El miércoles 26 de agosto, Plaza de Mayo volvió a ser escenario de una de esas imágenes que explican por qué el rock argentino nunca pudo ser entendido solamente como entretenimiento.
En el marco de la movilización de los trabajadores de FATE y del Sindicato Único de Trabajadores del Neumático Argentino (SUTNA), Horcas se presentó en vivo frente a una multitud que llegó hasta el corazón político de Buenos Aires para reclamar por la continuidad de los puestos de trabajo y la reapertura de la planta.
La jornada tuvo como eje el conflicto que atraviesa FATE, cuya actividad permanece paralizada desde hace seis meses. Bajo la consigna “¡FATE no se cierra!”, los trabajadores reclamaron contra el lockout y por la puesta en marcha nuevamente de la fábrica.
Y allí apareció Horcas.
La banda, uno de los nombres fundamentales de la historia del heavy metal argentino, llevó sus guitarras, su potencia y su identidad a un lugar cargado de significado. No había una entrada que pagar ni una marquesina anunciando un show: había una plaza, trabajadores movilizados y un escenario levantado en medio de una jornada de protesta.
El metal, una vez más, encontró su lugar fuera de los circuitos habituales.
Heavy metal y calle
La presencia de Horcas junto a Las Manos de Filippi, que también participó del festival, transformó la movilización en una jornada donde la música funcionó como parte de la expresión colectiva de los trabajadores.
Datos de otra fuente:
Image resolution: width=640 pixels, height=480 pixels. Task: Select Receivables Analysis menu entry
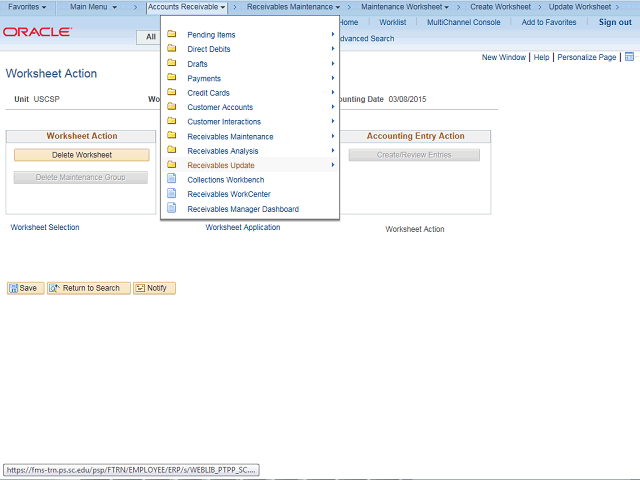point(223,151)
Horcas comenzó su presentación alrededor de las 15:30 y abrió el show con “Fuego”.
Puede parecer una escena extraña para quienes imaginan al heavy metal únicamente asociado a estadios, festivales o clubes. Pero para quienes conocen la historia del género en Argentina, la postal resulta bastante menos sorprendente.
Desde sus orígenes, el heavy local construyó una relación particular con la realidad social, con la calle y con los sectores populares. Sus canciones hablaron de marginalidad, injusticia, violencia, explotación, desencanto y resistencia. Y sus seguidores hicieron del recital un espacio de pertenencia donde las diferencias sociales podían quedar, al menos durante unas horas, en segundo plano.
Por eso, ver a Horcas tocando en Plaza de Mayo no constituye solamente una anécdota dentro de su extensa trayectoria. Es también una imagen que conecta al heavy argentino con uno de sus territorios históricos: la calle.
Una plaza, una fábrica y una banda
La jornada tuvo una fuerte presencia sindical y social. Los trabajadores de FATE llegaron acompañados por distintos sectores gremiales y organizaciones que expresaron su respaldo al reclamo. En ese contexto, Horcas ocupó un lugar particular. El heavy metal no solucionaría el conflicto laboral ni reemplazaría la organización de los trabajadores. Pero el escenario permitió que una banda emblemática del género pusiera su música al servicio de una jornada de lucha.
Y eso también forma parte de la historia del rock argentino. Porque hay momentos en los que una guitarra eléctrica deja de ser simplemente una guitarra eléctrica. Se convierte en una forma de acompañar. En un grito. En una manera de decir que determinados problemas no son ajenos a quienes están arriba de un escenario.
Horcas, otra vez en la historia
Horcas lleva décadas escribiendo capítulos de la historia del metal argentino. Desde aquellos primeros años vinculados a Osvaldo Civile hasta su consolidación como una de las bandas fundamentales del género, atravesó generaciones, cambios de formación, escenarios pequeños, grandes festivales y momentos decisivos para el heavy nacional. El miércoles 26 de agosto sumó una nueva postal.
Horcas tocando en Plaza de Mayo, frente a trabajadores que reclamaban por su fuente laboral. Una imagen que probablemente no aparezca entre las fotografías tradicionales de los grandes recitales de la banda, pero que merece ser conservada. Porque la historia del rock también se escribe en lugares inesperados. Y porque, cuando el heavy metal baja del escenario y pisa la calle, la potencia de sus amplificadores puede adquirir otro significado.
Esta vez, el rugido de Horcas acompañó un reclamo que tenía nombre propio: FATE. Y en Plaza de Mayo, durante una tarde de agosto, el metal volvió a demostrar que también puede ser una forma de estar presente.